First introduced in the 1940s, air polishing has changed noticeably since its inception, thanks mainly to advances in materials science. Compared to polishing with a prophy cup and paste, air polishing eliminates the need for direct tooth contact or pressure against the tooth, along with any discomfort from potential heat generated with prophy cups. This technique also offers more efficient biofilm removal, easier access into pits and fissures, and a less abrasive nature than pumice or prophy pastes.

Air polishing was developed in the early 1970s as a technique for fast and efficient removal of extrinsic stains, plaque and other soft deposits from the teeth. It was designed to replace the prophy cup method and has been shown to save more than 50% of the clinical time spent on this tedious procedure. The technique was widely acclaimed when introduced, but this initial enthusiasm was somewhat tempered when it was found that the early technology resulted in frequent clogging problems with the system and the need for frequent servicing and maintenance.

Air polishing units typically generate a stream of pressurized air, carrying specially graded particles of a mild soluble abrasive, such as sodium bicarbonate. The abrasive is directed, in the presence of a stream of water, at a tooth surface to be cleaned. The mixture of water and powderladed stream occurs on the tooth surface and forms a “slurry” that is responsible for the cleaning action.

Recent developments have brought new options to the market, including glycine, erythritol, calcium sodium phosphosilicate, calcium carbonate, and aluminum trihydroxide (to name a few). It’s not necessary to review each in detail, but it’s important that hygienists are generally educated on the many options now available for use.

In addition to being less restrictive when it comes to pre-existing patient conditions, two powders can now be used safely in subgingival air polishing: erythritol and glycine.
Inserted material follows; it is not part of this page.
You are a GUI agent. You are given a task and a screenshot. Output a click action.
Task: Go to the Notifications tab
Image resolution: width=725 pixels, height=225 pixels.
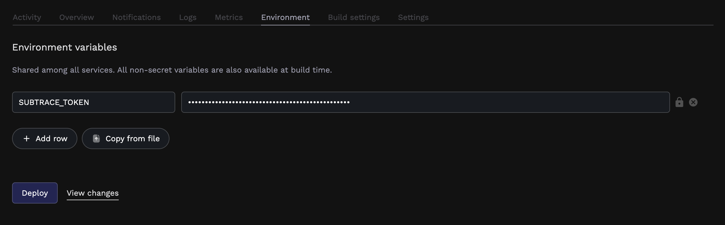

Air polishing has traditionally been thought of as a technique for supragingival plaque and stain removal only; but these new options open the door for effective removal of subgingival plaque and biofilm, even in deep periodontal pockets.

Removing the stain with a rubber cup polisher and prophylaxis paste; sonic, ultrasonic scalers; Dental Hand Instruments or the air polisher. Wilkins recommends removing as much stain as possible during root planing with curets. However, in one in-vitro study, air polishing was shown to remove less root structure than a curet in simulated three-month recalls for three years.

Erythritol, while not currently available in the United States, is a sugar alcohol that has been shown to offer less discomfort, decreased treatment times, and reduced bleeding on probing when compared to scaling and root planing. Glycine is a naturally occurring amino acid that is water soluble, with a non-salty taste that patients often describe as a little bit sweet. This powder offers similar benefits to erythritol, and offers an option that’s less abrasive with a particle size approximately four times smaller than sodium bicarbonate.This smaller particle size means that it’s safe for all the same supragingival applications as sodium bicarbonate powders, but also offers the option to treat patients with periodontal infections, peri-implantitis, patients on a sodium-restricted diet, and those who have cosmetic or other restorative work.